Le 8 novembre 2002 - 766 mots

Plus large exposition jamais organisée par le capcMusée d’art contemporain de Bordeaux, « Les années 70 : l’art en cause » revient avec ambition sur une décennie fertile. À travers trois cents œuvres, regroupées sous les catégories « Corps », « Espace », « Surface », « Textuel » et « Matière », la manifestation en dresse un panorama muséal. Attentive aux œuvres et scientifiquement exigeante, l’exposition n’en livre pas moins une vision sèche de ces années.

BORDEAUX - Il y a des énergies qui perdurent dans la grande nef du capc : là, Relatum (1971), une série de trois toiles vierges qui subissent la pression de pierres posées par Lee U-Fan ; ici un Bac en attente (le révélateur) (1969-2001), de Sarkis, marqué de couleurs aux points cardinaux et, plus loin, Fonds VII/2 (1967-1984), les piles de cuivre et de feutre de Joseph Beuys. Autour, dans des alcôves qui suggèrent autant de petites chapelles, se trouvent d’autres œuvres, avant tout symboliques de leurs auteurs. Che fare ? (1969-1990) [Que faire ?] de Mario Merz, avec sa Simca 1000 traversée d’un néon et son igloo de verre, la Salle blanche (1975) de Marcel Broodthaers, The Back of Hollywood (1977) d’Ed Rusha, Ma vie pratique (1974) d’Annette Messager, la Vénus des chiffons (1967) de Michelangelo Pistoletto... Le point commun ? Une époque, les années 1970, décennie à laquelle se consacre la plus grande exposition jamais accueillie par le capcMusée d’art contemporain. En fait, ce sont les années entre 1968 et 1977 que Maurice Fréchuret, directeur du lieu et commissaire de l’exposition, a décidé de revisiter. S’il y a eu, à la base, un travail historique, nécessaire à pareille construction, c’est avant tout à partir des œuvres que s’est développé l’accrochage. “Il s’agit là d’une version formaliste, si l’on accepte que cette idée ne soit pas fermée, mais conduise à de nombreuses autres problématiques”, explique Maurice Fréchuret.

Au-delà des mouvements
Méfiant envers des groupes ou mouvements aux contours instables, le conservateur a donc délimité une série de catégories, suffisamment précises pour orienter une lecture, mais assez souples pour en ménager d’autres : “La matière”, “L’espace”, “Le corps”, “La surface”, et “Le textuel”. Dès lors, les rapprochements se construisent au-delà des limites habituelles.

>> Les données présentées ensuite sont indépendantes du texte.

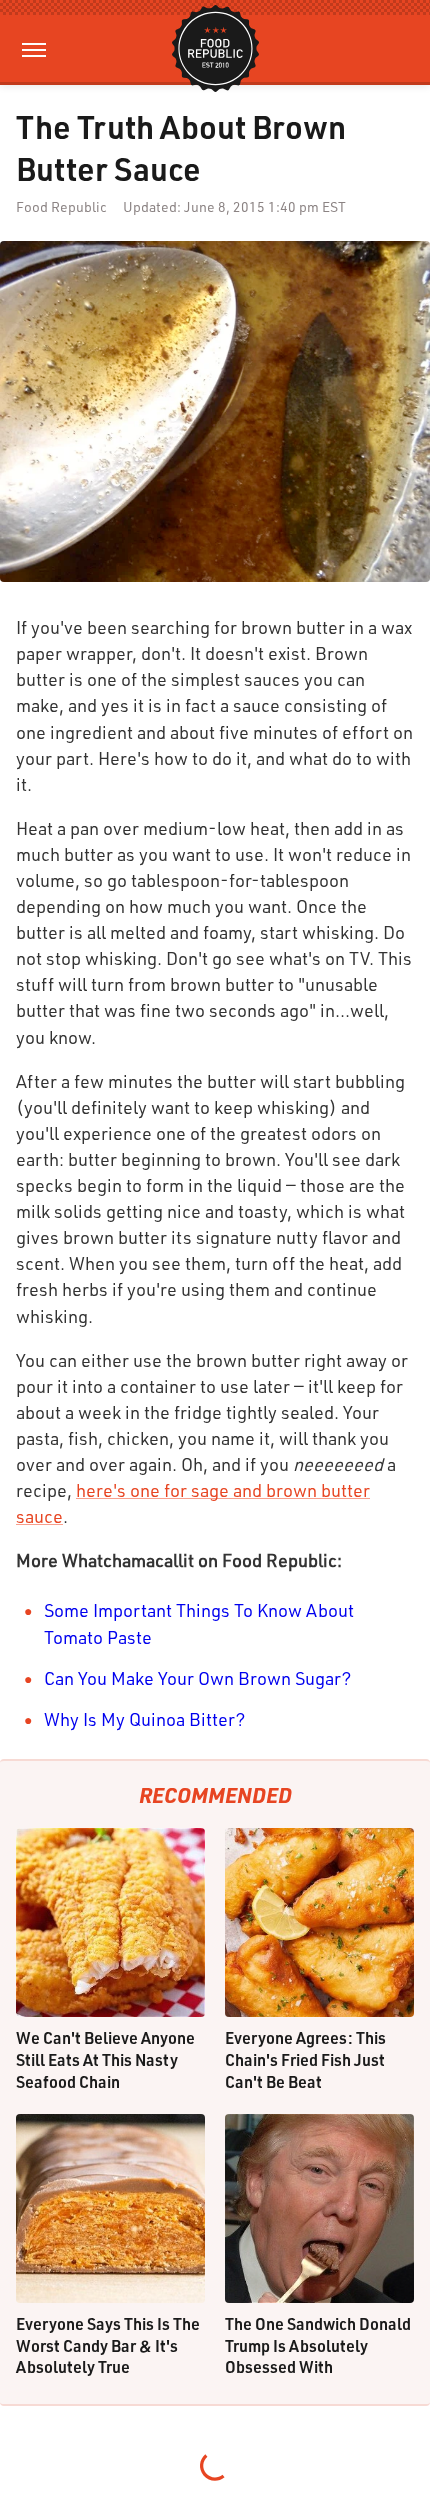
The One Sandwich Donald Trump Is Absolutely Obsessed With (318, 2345)
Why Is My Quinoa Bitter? (145, 1719)
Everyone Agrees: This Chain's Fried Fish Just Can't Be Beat (305, 2059)
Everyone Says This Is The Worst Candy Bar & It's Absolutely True (108, 2345)
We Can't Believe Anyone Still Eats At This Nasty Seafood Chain (105, 2059)
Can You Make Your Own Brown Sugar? (198, 1678)
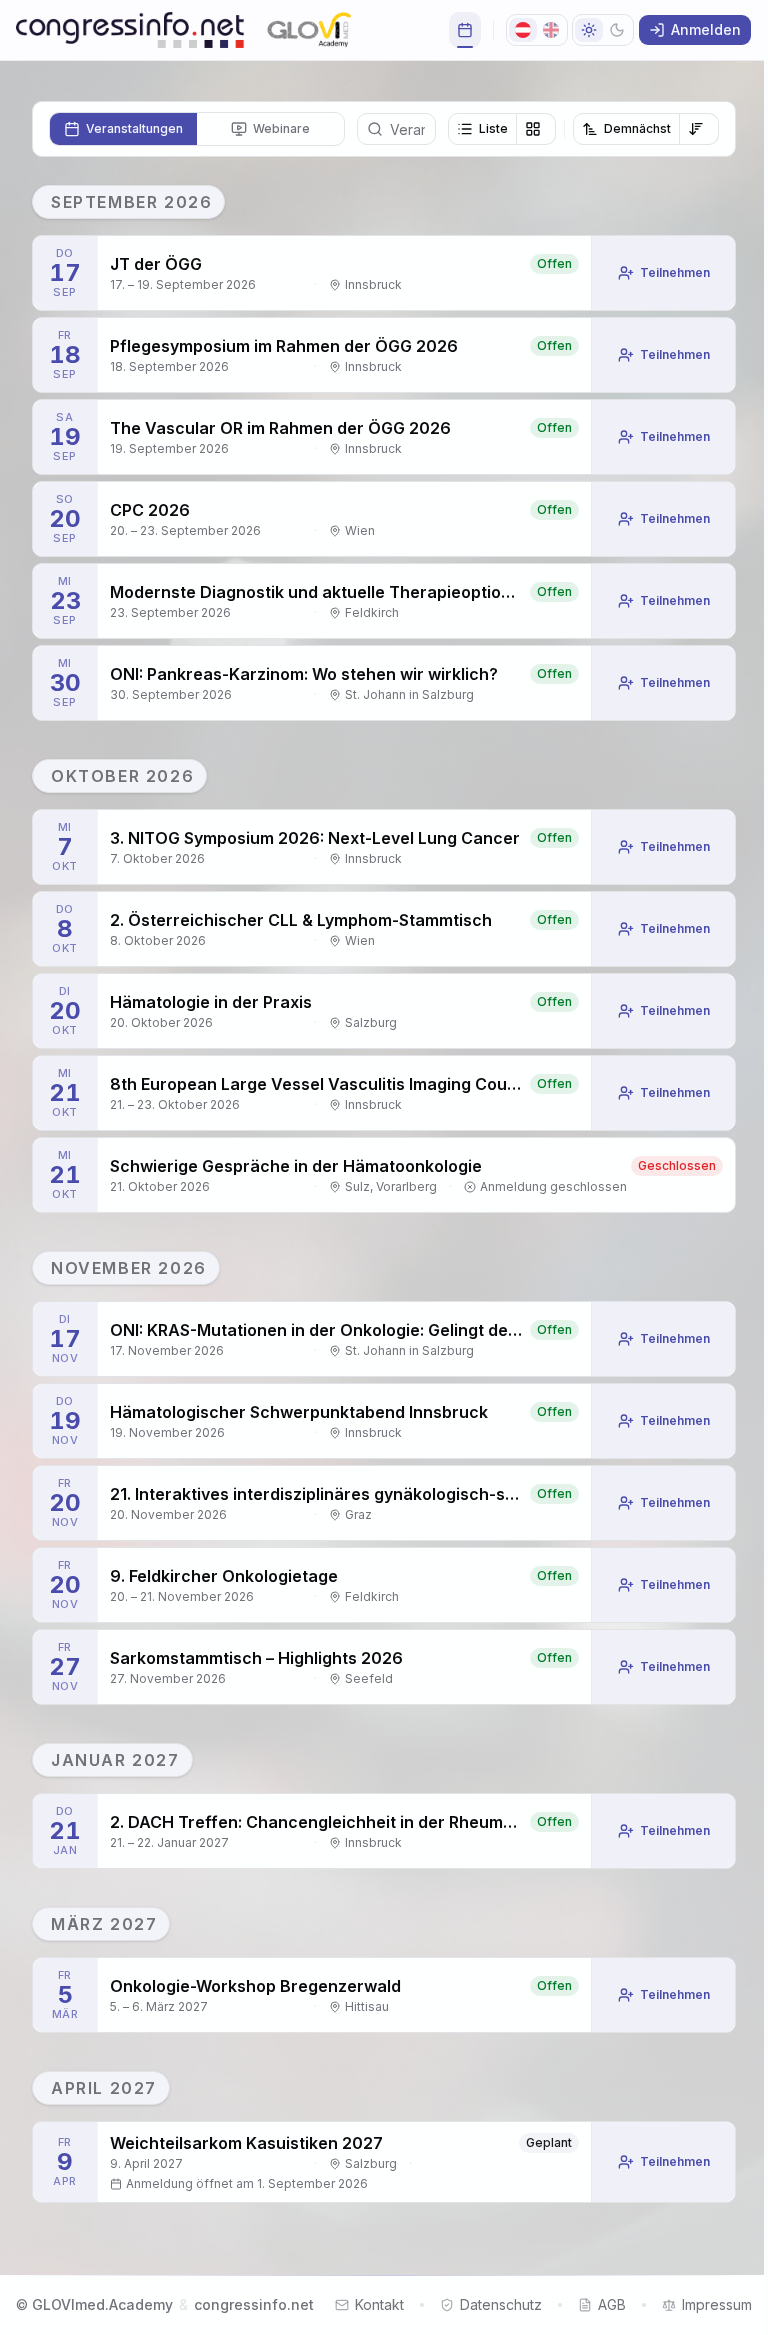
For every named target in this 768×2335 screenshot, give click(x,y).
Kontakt (379, 2304)
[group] (502, 129)
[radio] (123, 129)
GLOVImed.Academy (102, 2304)
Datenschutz (501, 2304)
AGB (612, 2304)
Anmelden (706, 29)
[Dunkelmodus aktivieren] (603, 30)
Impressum (717, 2304)
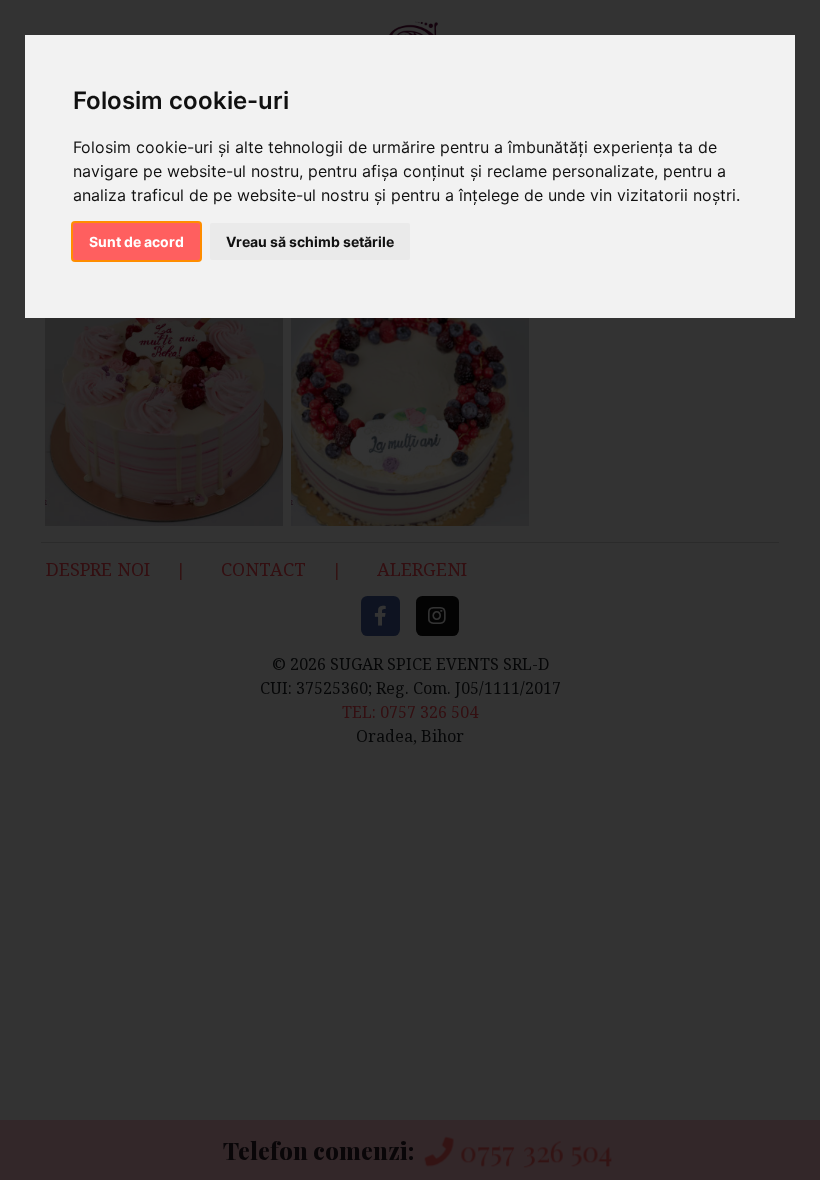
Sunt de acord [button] (136, 241)
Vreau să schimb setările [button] (310, 241)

Dans la partie “Surface”, Daniel Dezeuze côtoie Imi Knoebel, Cildo Meireles, Jean-Pierre Pincemin, et tous s’accordent dans une remise en cause du statut de la peinture et du châssis. La radicalité physique et médiatique de Chris Burden voisine, elle, avec les séances thérapeutiques de Lygia Clark dans la section “Corps”. Enfin, Carl Andre côtoie les “troubles formes” de Gordon Matta-Clark et de Robert Smithson. D’ailleurs, c’est dans la catégorie “Espace” que se glissent quelques-unes des œuvres résurgentes aujourd’hui, à l’image de On the road to a New Neoplasticism (1971), chorégraphie photographique de Bas Jan Ader.

Dans cette grille, le choix des quelque trois cents œuvres ne saurait évidemment rester sans questions sur le pourquoi des absents (Judd), et surtout des trop présents (Supports/Surfaces). Il n’en répond pas moins à une vision stricte et argumentée, mais aussi française, qui rend du même coup hommage aux collections hexagonales en puisant quasi exclusivement dans des fonds publics.
Cela acquis, reste pourtant un curieux sentiment de manque. “Des années 1970, je n’ai retenu que les artistes émergents à cette époque”, justifie Maurice Fréchuret, interrogé à propos des coupes faites sur toute la mouvance pop encore présente alors. “Les années 1970 furent celles des remises en cause fondamentales, des doutes profonds mais aussi celles des affirmations péremptoires et des mots d’ordre définitifs, elles conservent les marques puissantes de l’insoumission et du refus. La contestation aimable et fleurie dans laquelle la génération précédente trouva en partie son identité se transforma à ce moment en critiques plus radicales”, écrit-il en préambule dans le catalogue. À ce titre, “Les années 70 : l’art en cause” est aisément qualifiable d’anti-Années pop. Privilégiant une vision muséale stricte à tout essai de mise en relation dans un contexte plus vaste, l’exposition rompt avec l’imaginaire rouge, psychédélique et disco qui colle à l’époque pour en livrer une vision scientifiquement juste mais indéniablement sèche et cérébrale.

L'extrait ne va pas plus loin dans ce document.